*Exercise description*
From the first line to the last, write out the material verbatim.

*Data supplied*
== Segment start ==

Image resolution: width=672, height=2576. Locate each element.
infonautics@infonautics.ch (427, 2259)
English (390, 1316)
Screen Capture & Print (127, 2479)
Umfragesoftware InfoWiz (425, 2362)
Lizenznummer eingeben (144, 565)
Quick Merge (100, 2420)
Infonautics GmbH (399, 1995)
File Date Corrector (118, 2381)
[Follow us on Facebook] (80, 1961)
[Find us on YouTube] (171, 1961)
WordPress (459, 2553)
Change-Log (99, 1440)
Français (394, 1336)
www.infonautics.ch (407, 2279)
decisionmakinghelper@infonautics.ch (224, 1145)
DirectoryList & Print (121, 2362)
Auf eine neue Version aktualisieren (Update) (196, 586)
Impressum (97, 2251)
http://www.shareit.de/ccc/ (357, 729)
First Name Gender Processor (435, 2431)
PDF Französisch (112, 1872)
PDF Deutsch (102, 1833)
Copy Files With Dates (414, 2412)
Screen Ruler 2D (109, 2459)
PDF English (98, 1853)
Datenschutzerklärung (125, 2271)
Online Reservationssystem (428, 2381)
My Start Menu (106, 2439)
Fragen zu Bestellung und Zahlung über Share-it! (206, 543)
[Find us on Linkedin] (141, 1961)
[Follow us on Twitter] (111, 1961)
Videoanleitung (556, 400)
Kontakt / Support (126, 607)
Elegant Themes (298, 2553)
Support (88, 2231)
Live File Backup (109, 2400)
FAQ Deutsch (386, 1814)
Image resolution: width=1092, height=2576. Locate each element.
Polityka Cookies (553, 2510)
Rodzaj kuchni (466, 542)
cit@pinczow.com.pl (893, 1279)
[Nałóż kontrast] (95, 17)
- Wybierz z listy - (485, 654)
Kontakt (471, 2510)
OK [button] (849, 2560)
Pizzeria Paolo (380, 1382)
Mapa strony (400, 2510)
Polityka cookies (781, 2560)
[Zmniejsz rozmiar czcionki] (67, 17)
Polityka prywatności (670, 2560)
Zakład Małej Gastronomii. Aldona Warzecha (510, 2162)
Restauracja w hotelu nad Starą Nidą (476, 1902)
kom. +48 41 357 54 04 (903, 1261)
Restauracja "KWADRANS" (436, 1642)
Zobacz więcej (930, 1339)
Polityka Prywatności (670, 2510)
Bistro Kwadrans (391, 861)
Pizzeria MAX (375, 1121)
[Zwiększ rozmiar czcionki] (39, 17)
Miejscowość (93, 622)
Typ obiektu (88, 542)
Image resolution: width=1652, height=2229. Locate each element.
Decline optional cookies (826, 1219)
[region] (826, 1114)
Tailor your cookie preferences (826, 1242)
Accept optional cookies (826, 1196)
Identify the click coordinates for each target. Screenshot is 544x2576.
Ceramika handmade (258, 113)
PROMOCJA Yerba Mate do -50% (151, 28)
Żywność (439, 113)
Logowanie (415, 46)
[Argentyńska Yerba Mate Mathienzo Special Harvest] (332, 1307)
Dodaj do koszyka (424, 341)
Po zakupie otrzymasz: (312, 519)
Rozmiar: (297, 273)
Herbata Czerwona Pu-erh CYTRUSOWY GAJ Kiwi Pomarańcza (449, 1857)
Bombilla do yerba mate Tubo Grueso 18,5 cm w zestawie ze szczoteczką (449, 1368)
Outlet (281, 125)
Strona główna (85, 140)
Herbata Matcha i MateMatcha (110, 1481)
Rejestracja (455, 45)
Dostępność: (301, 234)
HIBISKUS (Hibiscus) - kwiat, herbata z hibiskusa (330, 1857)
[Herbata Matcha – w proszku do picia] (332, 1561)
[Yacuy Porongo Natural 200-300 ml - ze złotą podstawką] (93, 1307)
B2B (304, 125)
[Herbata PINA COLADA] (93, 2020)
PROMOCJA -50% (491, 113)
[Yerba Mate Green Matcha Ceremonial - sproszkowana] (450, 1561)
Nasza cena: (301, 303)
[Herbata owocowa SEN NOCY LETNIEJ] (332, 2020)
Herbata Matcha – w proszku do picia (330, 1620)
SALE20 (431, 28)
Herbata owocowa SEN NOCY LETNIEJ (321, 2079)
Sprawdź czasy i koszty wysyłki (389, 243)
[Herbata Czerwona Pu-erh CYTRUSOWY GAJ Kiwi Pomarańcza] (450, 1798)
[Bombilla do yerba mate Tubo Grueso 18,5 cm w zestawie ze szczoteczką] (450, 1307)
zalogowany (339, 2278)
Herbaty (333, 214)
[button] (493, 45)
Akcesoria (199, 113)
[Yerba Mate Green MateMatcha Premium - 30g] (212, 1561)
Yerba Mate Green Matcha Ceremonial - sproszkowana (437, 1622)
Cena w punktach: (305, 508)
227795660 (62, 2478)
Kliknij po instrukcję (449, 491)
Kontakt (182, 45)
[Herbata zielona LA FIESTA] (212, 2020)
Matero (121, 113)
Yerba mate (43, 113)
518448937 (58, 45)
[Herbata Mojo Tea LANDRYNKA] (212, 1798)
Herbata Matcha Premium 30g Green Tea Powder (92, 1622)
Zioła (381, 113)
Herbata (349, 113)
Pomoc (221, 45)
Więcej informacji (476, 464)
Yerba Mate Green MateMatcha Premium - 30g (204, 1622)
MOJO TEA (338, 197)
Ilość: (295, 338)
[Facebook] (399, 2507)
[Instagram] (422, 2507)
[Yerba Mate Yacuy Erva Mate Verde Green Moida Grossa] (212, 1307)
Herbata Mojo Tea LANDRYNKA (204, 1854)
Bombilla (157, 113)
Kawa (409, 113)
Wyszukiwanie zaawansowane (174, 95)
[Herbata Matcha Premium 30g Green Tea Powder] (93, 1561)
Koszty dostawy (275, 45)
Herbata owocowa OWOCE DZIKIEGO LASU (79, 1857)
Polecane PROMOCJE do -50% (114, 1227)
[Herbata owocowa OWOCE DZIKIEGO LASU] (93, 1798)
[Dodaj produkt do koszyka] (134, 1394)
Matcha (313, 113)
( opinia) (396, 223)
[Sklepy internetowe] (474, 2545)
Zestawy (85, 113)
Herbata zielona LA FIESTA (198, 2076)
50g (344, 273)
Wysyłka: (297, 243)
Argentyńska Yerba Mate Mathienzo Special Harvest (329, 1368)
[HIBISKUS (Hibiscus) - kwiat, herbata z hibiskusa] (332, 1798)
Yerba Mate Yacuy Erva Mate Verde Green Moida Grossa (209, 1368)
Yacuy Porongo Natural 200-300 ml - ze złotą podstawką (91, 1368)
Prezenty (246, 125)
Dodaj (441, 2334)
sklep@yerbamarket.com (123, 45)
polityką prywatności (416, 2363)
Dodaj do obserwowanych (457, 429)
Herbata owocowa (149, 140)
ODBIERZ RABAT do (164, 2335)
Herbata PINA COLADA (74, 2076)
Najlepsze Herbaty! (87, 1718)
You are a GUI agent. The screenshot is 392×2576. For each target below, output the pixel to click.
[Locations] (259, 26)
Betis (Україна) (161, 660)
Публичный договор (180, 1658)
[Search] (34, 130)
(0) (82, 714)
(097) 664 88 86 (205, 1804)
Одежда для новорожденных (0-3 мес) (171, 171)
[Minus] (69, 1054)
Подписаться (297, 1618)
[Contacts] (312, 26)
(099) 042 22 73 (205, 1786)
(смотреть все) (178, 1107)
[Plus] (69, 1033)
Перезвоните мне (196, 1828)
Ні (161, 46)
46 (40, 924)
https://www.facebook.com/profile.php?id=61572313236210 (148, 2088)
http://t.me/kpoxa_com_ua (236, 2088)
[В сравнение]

== Segment end ==

*Output*
Image resolution: width=672, height=2576. Locate each element.
infonautics@infonautics.ch (427, 2259)
English (390, 1316)
Screen Capture & Print (127, 2479)
Umfragesoftware InfoWiz (425, 2362)
Lizenznummer eingeben (144, 565)
Quick Merge (100, 2420)
Infonautics GmbH (399, 1995)
File Date Corrector (118, 2381)
[Follow us on Facebook] (80, 1961)
[Find us on YouTube] (171, 1961)
WordPress (459, 2553)
Change-Log (99, 1440)
Français (394, 1336)
www.infonautics.ch (407, 2279)
decisionmakinghelper@infonautics.ch (224, 1145)
DirectoryList & Print (121, 2362)
Auf eine neue Version aktualisieren (Update) (196, 586)
Impressum (97, 2251)
http://www.shareit.de/ccc/ (357, 729)
First Name Gender Processor (435, 2431)
PDF Französisch (112, 1872)
PDF Deutsch (102, 1833)
Copy Files With Dates (414, 2412)
Screen Ruler 2D (109, 2459)
PDF English (98, 1853)
Datenschutzerklärung (125, 2271)
Online Reservationssystem (428, 2381)
My Start Menu (106, 2439)
Fragen zu Bestellung und Zahlung über Share-it! (206, 543)
[Find us on Linkedin] (141, 1961)
[Follow us on Twitter] (111, 1961)
Videoanleitung (556, 400)
Kontakt / Support (126, 607)
Elegant Themes (298, 2553)
Support (88, 2231)
Live File Backup (109, 2400)
FAQ Deutsch (386, 1814)
Image resolution: width=1092, height=2576. Locate each element.
Polityka Cookies (553, 2510)
Rodzaj kuchni (466, 542)
cit@pinczow.com.pl (893, 1279)
[Nałóż kontrast] (95, 17)
- Wybierz z listy - (485, 654)
Kontakt (471, 2510)
OK [button] (849, 2560)
Pizzeria Paolo (380, 1382)
Mapa strony (400, 2510)
Polityka cookies (781, 2560)
[Zmniejsz rozmiar czcionki] (67, 17)
Polityka prywatności (670, 2560)
Zakład Małej Gastronomii. Aldona Warzecha (510, 2162)
Restauracja w hotelu nad Starą Nidą (476, 1902)
kom. +48 41 357 54 04 (903, 1261)
Restauracja "KWADRANS" (436, 1642)
Zobacz więcej (930, 1339)
Polityka Prywatności (670, 2510)
Bistro Kwadrans (391, 861)
Pizzeria MAX (375, 1121)
[Zwiększ rozmiar czcionki] (39, 17)
Miejscowość (93, 622)
Typ obiektu (88, 542)
Image resolution: width=1652, height=2229. Locate each element.
Decline optional cookies (826, 1219)
[region] (826, 1114)
Tailor your cookie preferences (826, 1242)
Accept optional cookies (826, 1196)
Identify the click coordinates for each target. Screenshot is 544x2576.
Ceramika handmade (258, 113)
PROMOCJA Yerba Mate do -50% (151, 28)
Żywność (439, 113)
Logowanie (415, 46)
[Argentyńska Yerba Mate Mathienzo Special Harvest] (332, 1307)
Dodaj do koszyka (424, 341)
Po zakupie otrzymasz: (312, 519)
Rozmiar: (297, 273)
Herbata Czerwona Pu-erh CYTRUSOWY GAJ Kiwi Pomarańcza (449, 1857)
Bombilla do yerba mate Tubo Grueso 18,5 cm w zestawie ze szczoteczką (449, 1368)
Outlet (281, 125)
Strona główna (85, 140)
Herbata Matcha i MateMatcha (110, 1481)
Rejestracja (455, 45)
Dostępność: (301, 234)
HIBISKUS (Hibiscus) - kwiat, herbata z hibiskusa (330, 1857)
[Herbata Matcha – w proszku do picia] (332, 1561)
[Yacuy Porongo Natural 200-300 ml - ze złotą podstawką] (93, 1307)
B2B (304, 125)
[Herbata PINA COLADA] (93, 2020)
PROMOCJA -50% (491, 113)
[Yerba Mate Green Matcha Ceremonial - sproszkowana] (450, 1561)
Nasza cena: (301, 303)
[Herbata owocowa SEN NOCY LETNIEJ] (332, 2020)
Herbata Matcha – w proszku do picia (330, 1620)
SALE20 (431, 28)
Herbata owocowa SEN NOCY LETNIEJ (321, 2079)
Sprawdź czasy i koszty wysyłki (389, 243)
[Herbata Czerwona Pu-erh CYTRUSOWY GAJ Kiwi Pomarańcza] (450, 1798)
[Bombilla do yerba mate Tubo Grueso 18,5 cm w zestawie ze szczoteczką] (450, 1307)
zalogowany (339, 2278)
Herbaty (333, 214)
[button] (493, 45)
Akcesoria (199, 113)
[Yerba Mate Green MateMatcha Premium - 30g] (212, 1561)
Yerba Mate Green Matcha Ceremonial - sproszkowana (437, 1622)
Cena w punktach: (305, 508)
227795660 (62, 2478)
Kliknij po instrukcję (449, 491)
Kontakt (182, 45)
[Herbata zielona LA FIESTA] (212, 2020)
Matero (121, 113)
Yerba mate (43, 113)
518448937 (58, 45)
[Herbata Mojo Tea LANDRYNKA] (212, 1798)
Herbata Matcha Premium 30g Green Tea Powder (92, 1622)
Zioła (381, 113)
Herbata (349, 113)
Pomoc (221, 45)
Więcej informacji (476, 464)
Yerba Mate Green MateMatcha Premium - 30g (204, 1622)
MOJO TEA (338, 197)
Ilość: (295, 338)
[Facebook] (399, 2507)
[Instagram] (422, 2507)
[Yerba Mate Yacuy Erva Mate Verde Green Moida Grossa] (212, 1307)
Herbata Mojo Tea LANDRYNKA (204, 1854)
Bombilla (157, 113)
Kawa (409, 113)
Wyszukiwanie zaawansowane (174, 95)
[Herbata Matcha Premium 30g Green Tea Powder] (93, 1561)
Koszty dostawy (275, 45)
Herbata owocowa OWOCE DZIKIEGO LASU (79, 1857)
Polecane PROMOCJE do -50% (114, 1227)
[Herbata owocowa OWOCE DZIKIEGO LASU] (93, 1798)
[Dodaj produkt do koszyka] (134, 1394)
Matcha (313, 113)
( opinia) (396, 223)
[Sklepy internetowe] (474, 2545)
Zestawy (85, 113)
Herbata zielona LA FIESTA (198, 2076)
50g (344, 273)
Wysyłka: (297, 243)
Argentyńska Yerba Mate Mathienzo Special Harvest (329, 1368)
[HIBISKUS (Hibiscus) - kwiat, herbata z hibiskusa] (332, 1798)
Yerba Mate Yacuy Erva Mate Verde Green Moida Grossa (209, 1368)
Yacuy Porongo Natural 200-300 ml - ze złotą podstawką (91, 1368)
Prezenty (246, 125)
Dodaj (441, 2334)
sklep@yerbamarket.com (123, 45)
polityką prywatności (416, 2363)
Dodaj do obserwowanych (457, 429)
Herbata owocowa (149, 140)
ODBIERZ RABAT do (164, 2335)
Herbata PINA COLADA (74, 2076)
Najlepsze Herbaty! (87, 1718)
You are a GUI agent. The screenshot is 392×2576. For each target below, output the pixel to click.
[Locations] (259, 26)
Betis (Україна) (161, 660)
Публичный договор (180, 1658)
[Search] (34, 130)
(0) (82, 714)
(097) 664 88 86 (205, 1804)
Одежда для новорожденных (0-3 мес) (171, 171)
[Minus] (69, 1054)
Подписаться (297, 1618)
[Contacts] (312, 26)
(099) 042 22 73 (205, 1786)
(смотреть все) (178, 1107)
[Plus] (69, 1033)
Перезвоните мне (196, 1828)
Ні (161, 46)
46 (40, 924)
https://www.facebook.com/profile.php?id=61572313236210 (148, 2088)
http://t.me/kpoxa_com_ua (236, 2088)
[В сравнение]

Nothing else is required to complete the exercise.